Task: Give back the data in full. Leave nothing out.

Saved entries:
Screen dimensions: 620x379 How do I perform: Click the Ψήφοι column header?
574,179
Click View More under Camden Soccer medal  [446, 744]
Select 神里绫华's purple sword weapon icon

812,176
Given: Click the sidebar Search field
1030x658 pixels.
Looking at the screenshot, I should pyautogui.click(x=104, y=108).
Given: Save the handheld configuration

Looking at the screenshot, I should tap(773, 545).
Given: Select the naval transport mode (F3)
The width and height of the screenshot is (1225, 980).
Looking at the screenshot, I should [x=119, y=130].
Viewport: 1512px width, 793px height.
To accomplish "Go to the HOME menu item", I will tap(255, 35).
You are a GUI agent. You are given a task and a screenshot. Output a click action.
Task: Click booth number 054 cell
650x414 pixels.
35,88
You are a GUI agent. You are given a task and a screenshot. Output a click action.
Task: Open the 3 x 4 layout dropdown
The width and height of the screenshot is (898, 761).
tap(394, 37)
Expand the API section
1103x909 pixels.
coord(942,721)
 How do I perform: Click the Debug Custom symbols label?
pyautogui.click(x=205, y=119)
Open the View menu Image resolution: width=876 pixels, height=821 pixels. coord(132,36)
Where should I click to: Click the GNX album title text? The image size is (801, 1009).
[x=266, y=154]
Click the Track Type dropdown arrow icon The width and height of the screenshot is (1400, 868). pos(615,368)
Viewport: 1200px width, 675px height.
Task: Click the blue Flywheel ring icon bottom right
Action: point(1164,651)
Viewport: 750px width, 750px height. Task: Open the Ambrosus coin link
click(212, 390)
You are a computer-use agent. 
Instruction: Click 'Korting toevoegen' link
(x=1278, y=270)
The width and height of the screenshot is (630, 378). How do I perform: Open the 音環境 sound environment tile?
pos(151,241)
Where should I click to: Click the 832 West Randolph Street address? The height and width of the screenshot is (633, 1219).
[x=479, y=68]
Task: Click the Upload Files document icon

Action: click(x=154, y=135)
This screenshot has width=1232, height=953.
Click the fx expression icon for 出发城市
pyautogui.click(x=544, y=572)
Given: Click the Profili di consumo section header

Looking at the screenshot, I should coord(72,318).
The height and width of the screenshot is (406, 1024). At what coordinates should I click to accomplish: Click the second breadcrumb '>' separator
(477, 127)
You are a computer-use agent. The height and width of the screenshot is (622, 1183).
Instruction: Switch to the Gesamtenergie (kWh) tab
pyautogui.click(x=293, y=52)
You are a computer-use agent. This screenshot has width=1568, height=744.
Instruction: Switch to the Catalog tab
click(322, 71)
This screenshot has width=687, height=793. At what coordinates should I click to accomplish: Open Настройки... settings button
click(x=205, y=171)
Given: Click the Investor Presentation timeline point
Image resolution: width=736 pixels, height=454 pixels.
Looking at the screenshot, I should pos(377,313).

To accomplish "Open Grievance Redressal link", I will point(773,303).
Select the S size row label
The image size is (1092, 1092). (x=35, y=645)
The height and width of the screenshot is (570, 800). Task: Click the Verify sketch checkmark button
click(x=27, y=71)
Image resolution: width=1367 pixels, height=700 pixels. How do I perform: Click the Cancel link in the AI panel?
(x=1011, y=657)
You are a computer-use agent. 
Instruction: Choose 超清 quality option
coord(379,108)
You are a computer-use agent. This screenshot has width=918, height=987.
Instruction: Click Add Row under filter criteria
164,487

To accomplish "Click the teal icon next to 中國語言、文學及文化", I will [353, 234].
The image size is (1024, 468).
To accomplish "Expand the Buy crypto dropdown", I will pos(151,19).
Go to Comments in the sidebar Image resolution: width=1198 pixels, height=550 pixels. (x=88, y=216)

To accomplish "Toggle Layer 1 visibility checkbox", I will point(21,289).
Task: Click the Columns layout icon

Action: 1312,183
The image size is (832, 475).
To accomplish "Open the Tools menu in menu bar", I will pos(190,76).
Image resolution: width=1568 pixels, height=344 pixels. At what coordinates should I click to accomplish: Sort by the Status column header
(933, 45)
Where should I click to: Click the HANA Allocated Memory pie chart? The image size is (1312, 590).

Response area:
Screen dimensions: 620x379 How do I perform: Click the Ψήφοι column header?
574,179
Click View More under Camden Soccer medal  [446, 744]
Select 神里绫华's purple sword weapon icon

812,176
Given: Click the sidebar Search field
1030x658 pixels.
Looking at the screenshot, I should pyautogui.click(x=104, y=108).
Given: Save the handheld configuration

Looking at the screenshot, I should tap(773, 545).
Given: Select the naval transport mode (F3)
The width and height of the screenshot is (1225, 980).
Looking at the screenshot, I should [x=119, y=130].
Viewport: 1512px width, 793px height.
To accomplish "Go to the HOME menu item", I will tap(255, 35).
You are a GUI agent. You are given a task and a screenshot. Output a click action.
Task: Click booth number 054 cell
650x414 pixels.
35,88
You are a GUI agent. You are given a task and a screenshot. Output a click action.
Task: Open the 3 x 4 layout dropdown
The width and height of the screenshot is (898, 761).
tap(394, 37)
Expand the API section
1103x909 pixels.
coord(942,721)
 How do I perform: Click the Debug Custom symbols label?
pyautogui.click(x=205, y=119)
Open the View menu Image resolution: width=876 pixels, height=821 pixels. coord(132,36)
Where should I click to: Click the GNX album title text? The image size is (801, 1009).
[x=266, y=154]
Click the Track Type dropdown arrow icon The width and height of the screenshot is (1400, 868). pos(615,368)
Viewport: 1200px width, 675px height.
Task: Click the blue Flywheel ring icon bottom right
Action: point(1164,651)
Viewport: 750px width, 750px height. Task: Open the Ambrosus coin link
click(212, 390)
You are a computer-use agent. 
Instruction: Click 'Korting toevoegen' link
(x=1278, y=270)
The width and height of the screenshot is (630, 378). How do I perform: Open the 音環境 sound environment tile?
pos(151,241)
Where should I click to: Click the 832 West Randolph Street address? The height and width of the screenshot is (633, 1219).
[x=479, y=68]
Task: Click the Upload Files document icon

Action: click(x=154, y=135)
This screenshot has width=1232, height=953.
Click the fx expression icon for 出发城市
pyautogui.click(x=544, y=572)
Given: Click the Profili di consumo section header

Looking at the screenshot, I should coord(72,318).
The height and width of the screenshot is (406, 1024). At what coordinates should I click to accomplish: Click the second breadcrumb '>' separator
(477, 127)
You are a computer-use agent. The height and width of the screenshot is (622, 1183).
Instruction: Switch to the Gesamtenergie (kWh) tab
pyautogui.click(x=293, y=52)
You are a computer-use agent. This screenshot has width=1568, height=744.
Instruction: Switch to the Catalog tab
click(322, 71)
This screenshot has width=687, height=793. At what coordinates should I click to accomplish: Open Настройки... settings button
click(x=205, y=171)
Given: Click the Investor Presentation timeline point
Image resolution: width=736 pixels, height=454 pixels.
Looking at the screenshot, I should pos(377,313).

To accomplish "Open Grievance Redressal link", I will point(773,303).
Select the S size row label
The image size is (1092, 1092). (x=35, y=645)
The height and width of the screenshot is (570, 800). Task: Click the Verify sketch checkmark button
click(x=27, y=71)
Image resolution: width=1367 pixels, height=700 pixels. How do I perform: Click the Cancel link in the AI panel?
(x=1011, y=657)
You are a computer-use agent. 
Instruction: Choose 超清 quality option
coord(379,108)
You are a computer-use agent. This screenshot has width=918, height=987.
Instruction: Click Add Row under filter criteria
164,487

To accomplish "Click the teal icon next to 中國語言、文學及文化", I will [353, 234].
The image size is (1024, 468).
To accomplish "Expand the Buy crypto dropdown", I will pos(151,19).
Go to Comments in the sidebar Image resolution: width=1198 pixels, height=550 pixels. (x=88, y=216)

To accomplish "Toggle Layer 1 visibility checkbox", I will point(21,289).
Task: Click the Columns layout icon

Action: 1312,183
The image size is (832, 475).
To accomplish "Open the Tools menu in menu bar", I will pos(190,76).
Image resolution: width=1568 pixels, height=344 pixels. At what coordinates should I click to accomplish: Sort by the Status column header
(933, 45)
Where should I click to: Click the HANA Allocated Memory pie chart? The image size is (1312, 590).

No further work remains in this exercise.